Previous literature has clearly shown that anything less than 100% smoke-free legislation does not protect against SHS exposure and adverse health outcomes.24 The most effective approach for controlling the tobacco epidemic in Argentina is to ratify the FCTC and implement the recommended interventions, including 100% smoke-free environments. Under the current legislative scenario, provincial laws should be 100% smoke-free and should be duly enforced to have a positive impact on public health. However, passage of a strong national law and FCTC ratification would have a greater impact on public health. For example, if a 100% smoke-free law was implemented at the national level, about 4000 admissions for ACSs could be avoided in the next subsequent year, based on the results observed in this study. This may be an underestimation of the impact, since usually about half of all myocardial infarctions lead to sudden death and do not reach coronary care facilities. The impact could be even higher with the implementation of a comprehensive package of interventions.25 ,26
In conclusion, this study provides the first evidence of an association between implementation of a 100% smoke-free law and ACS hospital admissions in a developing country.
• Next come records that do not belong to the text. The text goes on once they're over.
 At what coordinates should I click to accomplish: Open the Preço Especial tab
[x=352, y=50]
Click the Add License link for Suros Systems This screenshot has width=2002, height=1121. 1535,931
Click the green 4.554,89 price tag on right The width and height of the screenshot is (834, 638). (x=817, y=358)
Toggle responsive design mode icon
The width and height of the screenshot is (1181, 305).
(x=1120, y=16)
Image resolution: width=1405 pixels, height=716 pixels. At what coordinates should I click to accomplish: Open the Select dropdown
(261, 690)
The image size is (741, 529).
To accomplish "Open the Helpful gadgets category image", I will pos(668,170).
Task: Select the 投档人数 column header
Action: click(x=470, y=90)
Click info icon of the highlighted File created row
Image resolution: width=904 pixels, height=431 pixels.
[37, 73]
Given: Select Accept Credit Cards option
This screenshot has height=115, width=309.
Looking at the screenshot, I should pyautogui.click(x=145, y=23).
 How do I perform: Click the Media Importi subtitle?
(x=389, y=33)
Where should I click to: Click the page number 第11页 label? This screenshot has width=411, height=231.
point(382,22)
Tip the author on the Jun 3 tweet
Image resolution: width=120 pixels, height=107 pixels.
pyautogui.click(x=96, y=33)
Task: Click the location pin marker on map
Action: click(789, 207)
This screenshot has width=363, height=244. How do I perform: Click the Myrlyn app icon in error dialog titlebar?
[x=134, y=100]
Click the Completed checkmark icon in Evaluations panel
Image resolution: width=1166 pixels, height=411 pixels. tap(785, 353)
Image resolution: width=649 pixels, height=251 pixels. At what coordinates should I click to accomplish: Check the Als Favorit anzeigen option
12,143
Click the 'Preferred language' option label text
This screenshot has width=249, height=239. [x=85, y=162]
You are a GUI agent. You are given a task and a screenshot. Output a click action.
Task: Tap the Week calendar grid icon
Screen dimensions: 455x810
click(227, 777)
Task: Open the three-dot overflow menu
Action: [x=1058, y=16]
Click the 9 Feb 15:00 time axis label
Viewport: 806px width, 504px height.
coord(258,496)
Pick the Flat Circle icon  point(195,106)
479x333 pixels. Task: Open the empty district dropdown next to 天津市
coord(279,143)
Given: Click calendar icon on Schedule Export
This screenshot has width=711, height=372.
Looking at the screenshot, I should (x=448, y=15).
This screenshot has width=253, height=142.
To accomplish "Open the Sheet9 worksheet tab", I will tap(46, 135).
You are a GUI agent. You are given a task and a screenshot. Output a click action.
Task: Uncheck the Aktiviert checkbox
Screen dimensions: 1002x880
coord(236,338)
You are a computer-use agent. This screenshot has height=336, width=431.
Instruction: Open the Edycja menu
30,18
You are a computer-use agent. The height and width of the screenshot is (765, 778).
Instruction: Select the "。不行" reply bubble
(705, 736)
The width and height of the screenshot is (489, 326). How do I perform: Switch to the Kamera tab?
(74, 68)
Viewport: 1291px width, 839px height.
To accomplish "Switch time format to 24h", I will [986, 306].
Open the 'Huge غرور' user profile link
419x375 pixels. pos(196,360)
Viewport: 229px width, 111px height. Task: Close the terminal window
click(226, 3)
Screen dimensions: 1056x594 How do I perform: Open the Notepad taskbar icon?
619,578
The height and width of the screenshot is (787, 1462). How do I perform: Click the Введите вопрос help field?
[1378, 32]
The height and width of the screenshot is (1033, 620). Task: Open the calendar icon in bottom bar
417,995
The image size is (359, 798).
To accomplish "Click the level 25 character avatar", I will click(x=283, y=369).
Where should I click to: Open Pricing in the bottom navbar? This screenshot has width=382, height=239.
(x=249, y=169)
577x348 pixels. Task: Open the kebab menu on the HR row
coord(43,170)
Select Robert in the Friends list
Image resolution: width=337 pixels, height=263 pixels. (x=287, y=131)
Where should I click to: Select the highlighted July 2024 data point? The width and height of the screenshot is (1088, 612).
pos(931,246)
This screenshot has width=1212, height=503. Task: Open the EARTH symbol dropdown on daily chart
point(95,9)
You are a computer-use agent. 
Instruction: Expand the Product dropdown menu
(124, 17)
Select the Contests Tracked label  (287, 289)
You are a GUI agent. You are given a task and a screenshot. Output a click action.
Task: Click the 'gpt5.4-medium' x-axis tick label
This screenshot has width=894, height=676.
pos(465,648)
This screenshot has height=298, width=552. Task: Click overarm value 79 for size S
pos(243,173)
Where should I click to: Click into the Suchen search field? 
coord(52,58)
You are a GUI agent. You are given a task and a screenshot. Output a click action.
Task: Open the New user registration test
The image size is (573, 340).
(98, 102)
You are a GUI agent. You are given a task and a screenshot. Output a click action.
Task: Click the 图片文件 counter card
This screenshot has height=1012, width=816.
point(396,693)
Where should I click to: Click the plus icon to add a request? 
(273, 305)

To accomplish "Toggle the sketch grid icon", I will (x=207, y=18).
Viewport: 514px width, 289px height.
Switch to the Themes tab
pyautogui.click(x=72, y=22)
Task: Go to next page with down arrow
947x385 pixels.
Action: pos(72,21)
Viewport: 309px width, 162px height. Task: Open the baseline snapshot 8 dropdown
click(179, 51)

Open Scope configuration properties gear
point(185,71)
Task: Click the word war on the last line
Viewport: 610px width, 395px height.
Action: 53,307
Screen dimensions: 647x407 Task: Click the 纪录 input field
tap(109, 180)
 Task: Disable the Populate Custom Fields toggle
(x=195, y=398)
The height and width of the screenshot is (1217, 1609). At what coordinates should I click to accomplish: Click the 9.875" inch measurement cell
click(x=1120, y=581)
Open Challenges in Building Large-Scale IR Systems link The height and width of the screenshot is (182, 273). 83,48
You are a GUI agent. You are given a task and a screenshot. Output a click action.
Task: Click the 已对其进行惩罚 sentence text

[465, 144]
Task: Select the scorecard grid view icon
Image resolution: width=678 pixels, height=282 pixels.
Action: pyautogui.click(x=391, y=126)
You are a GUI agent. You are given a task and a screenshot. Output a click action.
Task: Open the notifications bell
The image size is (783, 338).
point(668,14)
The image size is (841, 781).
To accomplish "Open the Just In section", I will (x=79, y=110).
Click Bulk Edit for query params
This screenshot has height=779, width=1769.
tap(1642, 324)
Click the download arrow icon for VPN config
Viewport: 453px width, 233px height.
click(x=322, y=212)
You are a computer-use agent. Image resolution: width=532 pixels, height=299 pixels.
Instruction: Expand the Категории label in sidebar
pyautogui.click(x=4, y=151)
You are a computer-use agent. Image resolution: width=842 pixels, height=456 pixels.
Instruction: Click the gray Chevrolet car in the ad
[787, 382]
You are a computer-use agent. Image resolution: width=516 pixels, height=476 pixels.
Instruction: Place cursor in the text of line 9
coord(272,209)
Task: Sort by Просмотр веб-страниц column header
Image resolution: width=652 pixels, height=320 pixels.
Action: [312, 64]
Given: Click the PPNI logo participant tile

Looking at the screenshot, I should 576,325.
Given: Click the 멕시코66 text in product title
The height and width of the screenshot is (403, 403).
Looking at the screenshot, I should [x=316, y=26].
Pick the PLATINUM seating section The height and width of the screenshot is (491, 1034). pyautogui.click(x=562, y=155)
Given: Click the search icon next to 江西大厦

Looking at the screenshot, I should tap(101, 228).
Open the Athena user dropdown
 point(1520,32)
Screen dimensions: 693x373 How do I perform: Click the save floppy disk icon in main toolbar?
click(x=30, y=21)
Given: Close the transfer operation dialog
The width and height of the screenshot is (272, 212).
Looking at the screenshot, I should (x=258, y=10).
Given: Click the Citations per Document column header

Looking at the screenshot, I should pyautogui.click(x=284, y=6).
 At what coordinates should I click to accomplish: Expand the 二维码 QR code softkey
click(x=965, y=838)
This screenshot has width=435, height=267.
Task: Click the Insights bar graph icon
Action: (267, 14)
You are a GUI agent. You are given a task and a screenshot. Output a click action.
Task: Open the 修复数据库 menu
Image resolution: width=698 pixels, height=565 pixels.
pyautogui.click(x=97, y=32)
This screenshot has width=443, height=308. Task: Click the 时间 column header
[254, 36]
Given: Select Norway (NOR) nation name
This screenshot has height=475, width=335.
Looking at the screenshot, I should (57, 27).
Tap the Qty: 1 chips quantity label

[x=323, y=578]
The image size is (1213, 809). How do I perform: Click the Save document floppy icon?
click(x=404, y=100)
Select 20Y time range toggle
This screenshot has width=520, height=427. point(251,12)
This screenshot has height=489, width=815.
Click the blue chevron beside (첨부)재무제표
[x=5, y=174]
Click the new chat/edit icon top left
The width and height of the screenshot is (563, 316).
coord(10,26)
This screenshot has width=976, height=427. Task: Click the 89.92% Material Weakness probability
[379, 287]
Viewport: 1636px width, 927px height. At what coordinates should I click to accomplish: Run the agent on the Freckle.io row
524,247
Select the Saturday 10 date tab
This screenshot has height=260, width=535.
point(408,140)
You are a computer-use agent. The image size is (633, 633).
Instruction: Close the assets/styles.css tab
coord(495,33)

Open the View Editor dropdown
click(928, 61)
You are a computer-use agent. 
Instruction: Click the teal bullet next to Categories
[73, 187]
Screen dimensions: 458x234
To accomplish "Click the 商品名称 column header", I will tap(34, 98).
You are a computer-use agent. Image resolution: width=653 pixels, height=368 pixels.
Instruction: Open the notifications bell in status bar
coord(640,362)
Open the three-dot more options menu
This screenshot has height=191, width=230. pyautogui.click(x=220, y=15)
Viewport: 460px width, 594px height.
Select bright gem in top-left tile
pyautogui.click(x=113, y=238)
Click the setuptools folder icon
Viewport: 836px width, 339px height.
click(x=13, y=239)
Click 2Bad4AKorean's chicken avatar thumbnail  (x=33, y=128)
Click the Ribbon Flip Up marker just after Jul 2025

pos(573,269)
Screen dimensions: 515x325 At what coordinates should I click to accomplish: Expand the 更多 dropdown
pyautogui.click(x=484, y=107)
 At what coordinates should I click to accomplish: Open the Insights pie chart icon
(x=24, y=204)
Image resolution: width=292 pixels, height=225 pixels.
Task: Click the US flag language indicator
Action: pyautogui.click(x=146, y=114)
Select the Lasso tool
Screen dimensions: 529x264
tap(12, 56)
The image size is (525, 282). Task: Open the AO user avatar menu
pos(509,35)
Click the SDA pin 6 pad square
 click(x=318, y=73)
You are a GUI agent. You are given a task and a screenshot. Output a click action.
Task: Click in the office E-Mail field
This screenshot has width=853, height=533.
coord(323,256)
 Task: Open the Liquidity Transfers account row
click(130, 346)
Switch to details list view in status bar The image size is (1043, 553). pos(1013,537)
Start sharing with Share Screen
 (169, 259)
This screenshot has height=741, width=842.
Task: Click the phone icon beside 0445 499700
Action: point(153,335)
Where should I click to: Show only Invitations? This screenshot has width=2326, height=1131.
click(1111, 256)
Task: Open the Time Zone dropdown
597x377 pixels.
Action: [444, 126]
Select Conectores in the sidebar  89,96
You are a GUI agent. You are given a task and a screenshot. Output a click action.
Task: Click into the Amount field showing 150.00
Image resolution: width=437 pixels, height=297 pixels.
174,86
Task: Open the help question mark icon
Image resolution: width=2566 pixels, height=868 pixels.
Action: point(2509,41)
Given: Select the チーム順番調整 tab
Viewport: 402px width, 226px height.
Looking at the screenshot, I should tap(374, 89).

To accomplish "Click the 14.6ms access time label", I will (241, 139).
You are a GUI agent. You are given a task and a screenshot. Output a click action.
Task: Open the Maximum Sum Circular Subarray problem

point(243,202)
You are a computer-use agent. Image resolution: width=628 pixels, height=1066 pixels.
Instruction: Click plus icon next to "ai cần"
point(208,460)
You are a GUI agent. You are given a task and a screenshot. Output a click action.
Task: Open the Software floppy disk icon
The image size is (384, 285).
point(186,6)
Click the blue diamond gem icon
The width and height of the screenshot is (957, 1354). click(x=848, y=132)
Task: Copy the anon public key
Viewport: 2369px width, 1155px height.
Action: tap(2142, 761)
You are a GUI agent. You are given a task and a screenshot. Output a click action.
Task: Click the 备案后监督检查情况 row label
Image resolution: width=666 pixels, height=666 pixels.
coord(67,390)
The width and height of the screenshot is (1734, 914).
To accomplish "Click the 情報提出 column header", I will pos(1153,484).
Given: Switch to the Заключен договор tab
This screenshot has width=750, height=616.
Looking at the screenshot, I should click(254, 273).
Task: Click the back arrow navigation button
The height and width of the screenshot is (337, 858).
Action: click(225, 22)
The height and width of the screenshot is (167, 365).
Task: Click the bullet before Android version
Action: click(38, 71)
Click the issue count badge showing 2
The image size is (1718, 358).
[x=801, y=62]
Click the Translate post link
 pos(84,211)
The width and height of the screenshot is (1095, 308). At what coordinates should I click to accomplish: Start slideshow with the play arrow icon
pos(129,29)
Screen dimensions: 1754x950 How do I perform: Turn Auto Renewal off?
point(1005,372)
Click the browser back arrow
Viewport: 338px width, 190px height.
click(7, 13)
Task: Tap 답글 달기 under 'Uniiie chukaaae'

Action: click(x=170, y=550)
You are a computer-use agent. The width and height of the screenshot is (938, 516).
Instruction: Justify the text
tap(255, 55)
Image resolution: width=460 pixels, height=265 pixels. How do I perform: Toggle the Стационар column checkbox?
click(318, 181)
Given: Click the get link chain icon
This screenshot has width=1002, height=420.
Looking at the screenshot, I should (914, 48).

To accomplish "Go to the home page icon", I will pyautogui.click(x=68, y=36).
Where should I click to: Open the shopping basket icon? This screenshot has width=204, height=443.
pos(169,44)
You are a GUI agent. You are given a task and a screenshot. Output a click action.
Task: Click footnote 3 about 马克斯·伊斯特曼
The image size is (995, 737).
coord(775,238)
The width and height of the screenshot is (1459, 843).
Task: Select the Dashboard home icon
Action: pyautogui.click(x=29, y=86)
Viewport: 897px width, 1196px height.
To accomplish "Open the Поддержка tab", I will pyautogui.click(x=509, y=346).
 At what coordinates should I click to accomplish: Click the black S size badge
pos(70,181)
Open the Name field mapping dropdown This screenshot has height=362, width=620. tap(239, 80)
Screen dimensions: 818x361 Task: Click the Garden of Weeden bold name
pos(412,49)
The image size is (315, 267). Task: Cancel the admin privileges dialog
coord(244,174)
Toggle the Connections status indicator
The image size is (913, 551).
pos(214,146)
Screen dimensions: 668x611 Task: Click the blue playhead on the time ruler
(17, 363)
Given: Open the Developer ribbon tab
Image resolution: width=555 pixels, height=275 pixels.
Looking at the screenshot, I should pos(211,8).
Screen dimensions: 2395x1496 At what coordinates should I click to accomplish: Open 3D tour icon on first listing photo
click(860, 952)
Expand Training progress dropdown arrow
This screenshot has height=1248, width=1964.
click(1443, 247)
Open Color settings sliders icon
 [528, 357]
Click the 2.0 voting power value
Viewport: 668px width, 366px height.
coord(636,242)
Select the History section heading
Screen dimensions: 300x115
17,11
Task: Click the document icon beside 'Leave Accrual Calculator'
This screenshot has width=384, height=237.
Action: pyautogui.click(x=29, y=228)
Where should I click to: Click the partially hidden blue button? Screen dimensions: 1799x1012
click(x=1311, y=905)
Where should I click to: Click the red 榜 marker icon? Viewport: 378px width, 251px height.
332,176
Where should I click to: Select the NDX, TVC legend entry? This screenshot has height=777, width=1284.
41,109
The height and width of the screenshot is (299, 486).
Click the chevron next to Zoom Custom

It also clearly shows that partial smoke-free laws are not effective in reducing admissions. These results reinforce the strong message supporting 100% smoke-free environments, without exception, as the only way to completely protect people from SHS exposure. Provincial efforts in Argentina should be supported by the ratification of the FCTC and passing a strong national law consistent with the treaty. If nationwide cost-effective tobacco control measures are not implemented soon, the tobacco epidemic will continue to grow.
What this paper adds
This study provides evidence of benefit of 100% smoke free laws in developing countries that was still lacking. Moreover, it also adds data on comparative effectiveness on clinical outcomes between partial restriction laws and 100% smoke free laws.
Competing interests None.
Provenance and peer review Not commissioned; externally peer reviewed.